We would run for the trees and disperse within the thicket of mesquite trees.  The groundskeeper never entered the thicket of mesquite.  The first time this happened I remember wanting to go home.  We got caught, an adult had yelled at us to get the hell out of the golf course and to never come back, so I assumed we all would agree to find something else to do.   I was wrong.  Lucky wanted to wait for the groundskeeper to leave and for use to go back and fish some more.

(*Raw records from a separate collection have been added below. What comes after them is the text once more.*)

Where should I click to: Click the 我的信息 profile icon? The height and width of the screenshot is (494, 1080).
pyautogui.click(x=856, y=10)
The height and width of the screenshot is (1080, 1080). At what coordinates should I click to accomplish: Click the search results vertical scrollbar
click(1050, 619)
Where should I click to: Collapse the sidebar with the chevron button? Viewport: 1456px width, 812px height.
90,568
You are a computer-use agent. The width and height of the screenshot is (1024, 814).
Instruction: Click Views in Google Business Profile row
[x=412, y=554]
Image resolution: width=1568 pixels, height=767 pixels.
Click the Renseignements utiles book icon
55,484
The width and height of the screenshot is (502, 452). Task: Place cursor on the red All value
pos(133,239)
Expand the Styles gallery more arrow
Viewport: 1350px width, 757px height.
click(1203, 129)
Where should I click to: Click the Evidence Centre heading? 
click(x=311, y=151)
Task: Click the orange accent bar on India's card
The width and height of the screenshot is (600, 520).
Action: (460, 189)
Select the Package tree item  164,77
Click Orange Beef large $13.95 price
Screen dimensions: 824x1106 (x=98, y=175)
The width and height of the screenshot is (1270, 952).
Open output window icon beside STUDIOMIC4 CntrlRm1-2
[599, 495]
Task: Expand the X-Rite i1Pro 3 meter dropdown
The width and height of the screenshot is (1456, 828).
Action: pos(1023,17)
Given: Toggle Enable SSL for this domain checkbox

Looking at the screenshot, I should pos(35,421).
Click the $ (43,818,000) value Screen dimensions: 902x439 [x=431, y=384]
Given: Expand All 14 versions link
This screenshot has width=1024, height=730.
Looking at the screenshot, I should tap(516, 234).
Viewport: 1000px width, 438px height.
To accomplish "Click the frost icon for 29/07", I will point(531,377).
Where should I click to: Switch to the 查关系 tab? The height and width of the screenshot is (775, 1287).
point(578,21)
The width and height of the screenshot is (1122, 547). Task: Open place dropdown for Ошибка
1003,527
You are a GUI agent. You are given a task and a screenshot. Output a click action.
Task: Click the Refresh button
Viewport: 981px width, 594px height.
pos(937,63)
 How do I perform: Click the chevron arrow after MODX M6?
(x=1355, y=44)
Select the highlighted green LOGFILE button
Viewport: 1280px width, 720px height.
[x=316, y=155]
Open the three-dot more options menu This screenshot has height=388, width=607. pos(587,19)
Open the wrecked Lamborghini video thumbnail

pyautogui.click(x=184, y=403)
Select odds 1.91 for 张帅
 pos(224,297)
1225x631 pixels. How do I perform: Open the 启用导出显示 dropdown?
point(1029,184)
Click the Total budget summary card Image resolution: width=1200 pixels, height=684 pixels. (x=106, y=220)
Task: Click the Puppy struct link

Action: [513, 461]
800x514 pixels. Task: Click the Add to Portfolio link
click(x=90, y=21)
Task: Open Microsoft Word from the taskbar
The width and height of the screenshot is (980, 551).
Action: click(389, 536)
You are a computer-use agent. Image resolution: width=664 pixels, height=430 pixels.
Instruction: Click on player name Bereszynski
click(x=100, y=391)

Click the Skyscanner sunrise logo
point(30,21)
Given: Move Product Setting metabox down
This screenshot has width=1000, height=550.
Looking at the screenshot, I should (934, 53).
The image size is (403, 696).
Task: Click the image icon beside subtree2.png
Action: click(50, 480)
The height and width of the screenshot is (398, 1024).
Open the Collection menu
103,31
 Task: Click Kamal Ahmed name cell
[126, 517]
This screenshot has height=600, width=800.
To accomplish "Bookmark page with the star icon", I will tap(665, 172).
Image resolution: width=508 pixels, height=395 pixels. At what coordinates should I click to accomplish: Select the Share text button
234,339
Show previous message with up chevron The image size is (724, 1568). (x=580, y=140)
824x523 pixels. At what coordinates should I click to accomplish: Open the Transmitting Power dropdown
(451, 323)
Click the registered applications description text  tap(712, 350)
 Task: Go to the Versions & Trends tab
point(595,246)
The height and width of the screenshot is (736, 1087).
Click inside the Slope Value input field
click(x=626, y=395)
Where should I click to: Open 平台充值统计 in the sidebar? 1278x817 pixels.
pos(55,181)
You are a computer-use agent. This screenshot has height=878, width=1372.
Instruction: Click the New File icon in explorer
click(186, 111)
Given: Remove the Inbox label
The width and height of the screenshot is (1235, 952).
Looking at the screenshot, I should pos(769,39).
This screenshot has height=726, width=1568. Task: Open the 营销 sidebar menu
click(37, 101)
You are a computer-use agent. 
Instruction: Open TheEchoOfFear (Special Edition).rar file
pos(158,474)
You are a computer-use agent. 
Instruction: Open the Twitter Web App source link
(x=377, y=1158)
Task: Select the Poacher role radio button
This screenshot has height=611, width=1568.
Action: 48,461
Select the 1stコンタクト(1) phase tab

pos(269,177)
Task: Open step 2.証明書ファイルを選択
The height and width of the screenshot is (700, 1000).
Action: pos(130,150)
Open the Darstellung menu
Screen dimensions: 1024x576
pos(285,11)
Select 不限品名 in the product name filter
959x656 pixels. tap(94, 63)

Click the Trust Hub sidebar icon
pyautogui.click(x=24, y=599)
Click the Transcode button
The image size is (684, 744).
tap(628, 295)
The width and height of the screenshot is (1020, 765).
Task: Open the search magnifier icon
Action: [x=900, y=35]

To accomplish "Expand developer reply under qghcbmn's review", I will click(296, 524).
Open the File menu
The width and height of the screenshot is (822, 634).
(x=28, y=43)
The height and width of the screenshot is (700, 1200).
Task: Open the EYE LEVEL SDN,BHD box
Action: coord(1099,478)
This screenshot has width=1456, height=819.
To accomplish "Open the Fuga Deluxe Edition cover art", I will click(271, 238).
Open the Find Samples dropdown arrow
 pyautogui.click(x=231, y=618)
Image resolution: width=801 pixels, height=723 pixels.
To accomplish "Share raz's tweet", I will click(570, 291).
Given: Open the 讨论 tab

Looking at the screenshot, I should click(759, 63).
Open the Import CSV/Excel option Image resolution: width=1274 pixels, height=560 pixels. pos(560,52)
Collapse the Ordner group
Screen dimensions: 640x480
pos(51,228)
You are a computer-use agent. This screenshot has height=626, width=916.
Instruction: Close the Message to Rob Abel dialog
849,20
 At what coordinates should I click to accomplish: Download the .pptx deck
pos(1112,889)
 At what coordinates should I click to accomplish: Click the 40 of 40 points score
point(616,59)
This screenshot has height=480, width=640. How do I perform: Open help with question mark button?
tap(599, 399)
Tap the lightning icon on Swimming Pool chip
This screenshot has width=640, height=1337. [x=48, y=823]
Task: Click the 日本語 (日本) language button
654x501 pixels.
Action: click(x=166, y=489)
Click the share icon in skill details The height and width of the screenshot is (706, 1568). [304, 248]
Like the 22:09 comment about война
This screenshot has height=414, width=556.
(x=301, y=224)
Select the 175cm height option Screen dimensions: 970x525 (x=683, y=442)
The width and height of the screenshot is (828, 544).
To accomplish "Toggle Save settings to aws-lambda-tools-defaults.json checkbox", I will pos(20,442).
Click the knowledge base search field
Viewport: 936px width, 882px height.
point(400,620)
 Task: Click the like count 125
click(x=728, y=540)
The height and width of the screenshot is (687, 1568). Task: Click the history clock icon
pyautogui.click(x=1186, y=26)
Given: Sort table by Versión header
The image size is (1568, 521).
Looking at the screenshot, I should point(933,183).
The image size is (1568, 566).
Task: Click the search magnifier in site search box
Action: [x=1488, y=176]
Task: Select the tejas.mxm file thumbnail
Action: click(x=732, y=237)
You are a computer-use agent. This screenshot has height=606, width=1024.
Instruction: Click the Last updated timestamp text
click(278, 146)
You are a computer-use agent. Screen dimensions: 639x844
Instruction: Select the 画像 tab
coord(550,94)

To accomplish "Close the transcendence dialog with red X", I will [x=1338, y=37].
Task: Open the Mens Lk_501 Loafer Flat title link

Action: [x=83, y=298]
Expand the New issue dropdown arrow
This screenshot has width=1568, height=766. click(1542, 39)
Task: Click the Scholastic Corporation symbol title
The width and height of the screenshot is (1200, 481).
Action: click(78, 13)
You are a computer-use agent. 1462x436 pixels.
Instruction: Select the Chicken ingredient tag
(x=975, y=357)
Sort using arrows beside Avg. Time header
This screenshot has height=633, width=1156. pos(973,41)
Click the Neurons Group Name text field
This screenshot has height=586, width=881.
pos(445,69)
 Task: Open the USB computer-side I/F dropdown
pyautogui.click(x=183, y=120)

The dirty stories fell into several categories:


  • F word jokes
  • Poopie jokes
  • Sex jokes


I didn’t always understand the sex jokes.  I understood that the girls with chest enlargements were interesting to me, and when I thought about them sometimes Mr. Winky started stiffen and move around, but I still, at this stage, had no clue about how sex actually took place.


EXAMPLE:


Q. What's worse than getting raped by Jack the Ripper?
A. Getting fingered by Captain Hook.


OK I got that Captain Hooks hook would hurt you, so yeah, funny, but what did it mean to get fingered?  I had no clue.  If the sex joke got too specific I got lost.  I had to wait for the other boys to laugh so I would know when to laugh.


F jokes could be just normal acceptable jokes, but if the F word was inserted into the joke was enough.  I wasn’t sure what the F word meant, but I just knew it was worse than shit and bitch. The F word and Taking the Lord’s Name In Vain were the two worst words you could say.


EXAMPLE:
Two guys walked into a Fuckin’ Bar.  The third guy ducked.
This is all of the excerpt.